Slicer visualization in Power BI - filtering by date with help from a simple measure

20/11/18

Here's how you can use the slicer visualization and a simple measure to filter time based data. The data is basic school attendance data.

There are two tables - Students and StudentAttendance. Not surprisingly, there’s a one to many relationship between them on StudentId. Every student gets two attendance marks a day, one in the morning and one in the afternoon. ‘P’ for present, ‘U’ for unauthorised absence and ‘A’ for authorised absence.


Attendance Table


The key is this simple measure:


Attendance Measure


Attendance is calculated by dividing the numbers of rows where a ‘P’ is marked (so rows when present) by the total number of rows.
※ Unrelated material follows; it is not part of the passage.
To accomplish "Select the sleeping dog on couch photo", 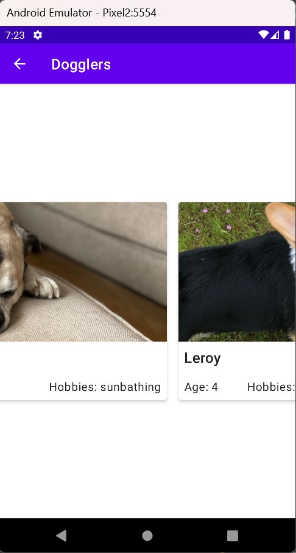I will [83, 271].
We use a measure because we may want to do the calculation in different contexts - we might need the overall class attendance, or attendance by year group or attendance for each student. A measure recalculates on the fly based on the filters we apply.

Notice the little trick with the ‘ + 0 ’ . The FILTER ‘StudentAttendance[Mark]=”P”’ could return no rows. COUNTROWS would then return ‘BLANK’ and that would mess up the division. The ‘+ 0’ means we get a zero, even when FILTER returns no rows.

The Slicer is neat because when we use it with a date we automatically get a slider to filter between an upper and lower limit.


Attendance Dashboard


The Attendance measure works with the line chart and of course it works in a simple table - attendance is calculated for each student in the table. And we can add another slicer and filter by year group.

Measures are powerful but at first they are harder to understand. The answer is always to start simple - find one or two real world examples and begin to puzzle them out.